Harder Better Faster Stronger
Humans’ increased fat storage and faster metabolism gave humans stronger chance for survival in the past. The researchers found that body fat percentage was ‘markedly higher in humans that other hominoids’ in the study. Wild apes and humans in traditional foraging and farming populations will generally have lower body fat percentage than their urbanised and captive counterparts. However, even the fatter captive apes’ body fat percentages were still comparable to, or even below, average body fat percentages for humans in physically active, traditional hunter-gatherer populations. Humans were also the only species where significant differences in body fat percentages between sexes were observed, with the female average at 41.7%, while males came in at just 22.9%.

The team also discovered that total energy expenditure is remarkably consistent across populations within a species, regardless of activity level. For instance, humans living in cities and zoo-housed populations of primates, have similar size-corrected total energy expenditure to individuals from traditional hunter-gathering communities and counterparts living in the wild respectively.

The project proved that in comparison to apes, our closest living evolutionary cousins, we have a faster metabolism and a higher body fat percentage. Humans expend more energy, per day, than any other ape studied, except adult male gorillas. However, when considering body size and physical activity, humans expend more calories than chimpanzees, bonobos, gorillas and orangutans (see below).

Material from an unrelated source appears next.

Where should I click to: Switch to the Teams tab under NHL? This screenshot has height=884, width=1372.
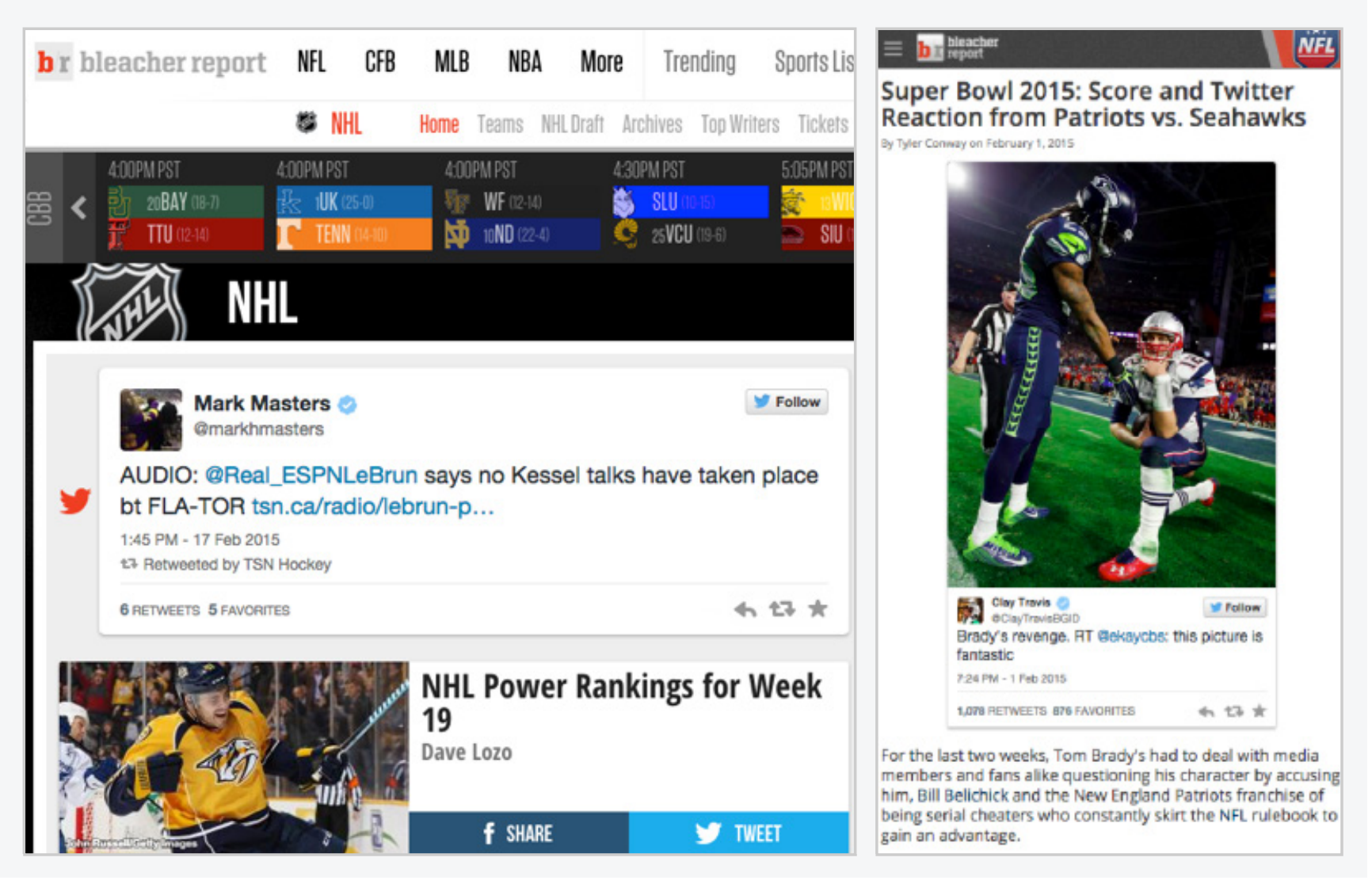(x=501, y=124)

Figure 2 | Predicted Total Energy Expenditure, Basal Metabolic Rate and fat mass for adult hominoids. Values are estimated for males (55 kg FFM) and females (45 kg FFM), using the same Free-Fat Mass across genera. For more information on the data see doi:10.1038/nature17654.

‘Untangling’ Human Metabolic Evolution to Combat Obesity
The team conclude that humans evolved an accelerated metabolic rate and larger energy budget to accommodate larger brains and increase the production of children, as well as to enable a longer lifespan — without the expected energetic trade-offs. The researchers hypothesise that, within humans, food sharing and increased body fat percentage coevolved with greater total energetic expenditure, in order to mitigate the inherent risk of increased energy demands.

By “untangling the evolutionary pressures and physiological mechanisms shaping the diversity of metabolic strategies amongst living hominoids,” Dr Pontzer offers an explanation for the current obesity epidemic that is sweeping our world. The research lifts the lid on why we are now living in a world of dangerously overweight industrialised populations. Our increased fat storage was advantageous for pre-historic Homo sapiens and their growing brain’s appetite. Nowadays, the abundance of high calorie, readily available food, as well as our sedentary lifestyles, means that this once useful evolutionary trait is resulting in widespread poor health due to excessive weight gain. The study provides an insightful resolution the human energetic paradox, guiding future research towards strategies
for combating obesity and metabolic disease.